- **ASSIGNED TASK A**:
In the uniprops manual page, what does the --width option do?
- **ASSIGNED TASK B**:
For each statement below, state whether it agrees with the uniprops manual page. Answer yes or no, and quote the deciding words from the page.
(i) A character name given as an argument is case-sensitive.
(ii) The --list option lists all known Unicode properties and then exits.
(iii) Options may be bundled only when used in their long form.
- **ASSIGNED TASK C**:
Retype the part of the uniprops manual page that opens with the words containing "DESCRIPTION" and closes with "See the EXAMPLES.".

- **READING TEXT**:

○ ○ ○ ○ ○

Skip site navigation (1)Skip section navigation (2)

FreeBSD Manual Pages

  
 
  

home | help
UNIPROPS(1)	      User Contributed Perl Documentation	   UNIPROPS(1)

NAME
       uniprops	- list unicode properties for one or more characters

SYNOPSIS
       uniprops	[options] character | U+codepoint | "name" ...

	Options:

	   --version   print version information
	   --help      this message
	   --man       full manpage

	   --unicode   list simple Unicode properties (DEFAULT)
	   --general   include even the	long form of general properties

	   --perl      list lowercase Perl short-cuts, plus \R (DEFAULT)
	   --negated   list uppercase Perl short-cuts

	   --all       list all	Unicode	categories, not	just one-parters
	   --list      list all	known Unicode properties, then exit

	   --reorder   sort Unicode property lists shortest first
	   --single    output each property one	per line

	   --verbose   wrap Unicode properties in \p{xxx}
	   --width N   set column width

	   --debug     noisy internal processing

	 options may be	bundled	if used	in the short form; e.g., -va

DESCRIPTION
       Each argument to	uniprops specifies a character in one of three forms:

       1.  a one-character literal, such as "#"	or "A".

       2.  a code point	number in hex, (optionally) prefixed by	"0x" or	"U+",
	   or "\x" or "\u", with the backslash prefixes	admitting but not
	   requiring enclosing curly braces.  Examples:	"0x23",	"U+394",
	   "\x{0394}", "0394".

       3.  a case-sensitive character name, such as "COMMA" or "GREEK CAPITAL
	   LETTER DELTA".  Names may be	specified by their full	names or their
	   short names per the charnames pragma, or they may be	Latin or Greek
	   (in that order).  See the EXAMPLES.

○ ○ ○ ○ ○

- **SUPPLIED MATERIAL**:
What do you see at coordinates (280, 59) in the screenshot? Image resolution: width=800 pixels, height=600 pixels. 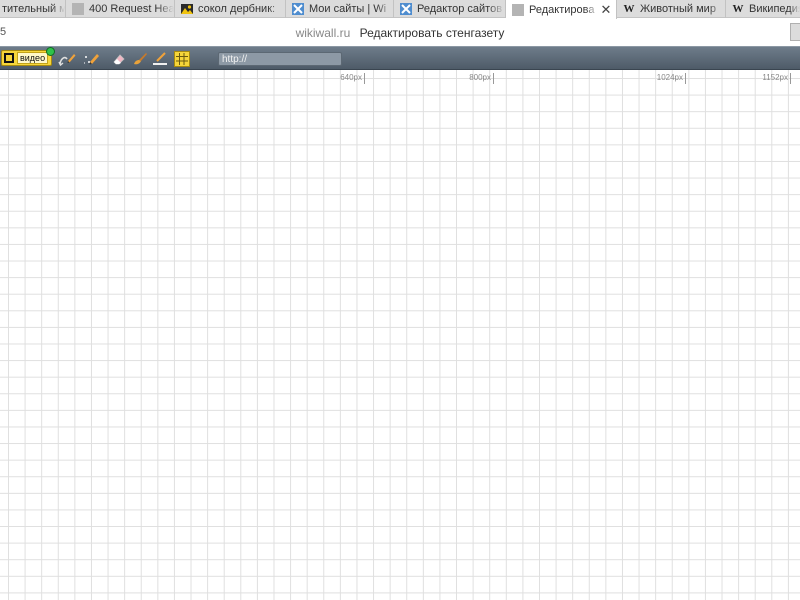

○ ○ ○ ○ ○

- **TASK SOLUTION A**:
It sets the column width.

- **TASK SOLUTION B**:
(i) Yes: "a case-sensitive character name"
(ii) Yes: "list all known Unicode properties, then exit"
(iii) No: "options may be bundled if used in the short form"

- **TASK SOLUTION C**:
DESCRIPTION
       Each argument to	uniprops specifies a character in one of three forms:

       1.  a one-character literal, such as "#"	or "A".

       2.  a code point	number in hex, (optionally) prefixed by	"0x" or	"U+",
	   or "\x" or "\u", with the backslash prefixes	admitting but not
	   requiring enclosing curly braces.  Examples:	"0x23",	"U+394",
	   "\x{0394}", "0394".

       3.  a case-sensitive character name, such as "COMMA" or "GREEK CAPITAL
	   LETTER DELTA".  Names may be	specified by their full	names or their
	   short names per the charnames pragma, or they may be	Latin or Greek
	   (in that order).  See the EXAMPLES.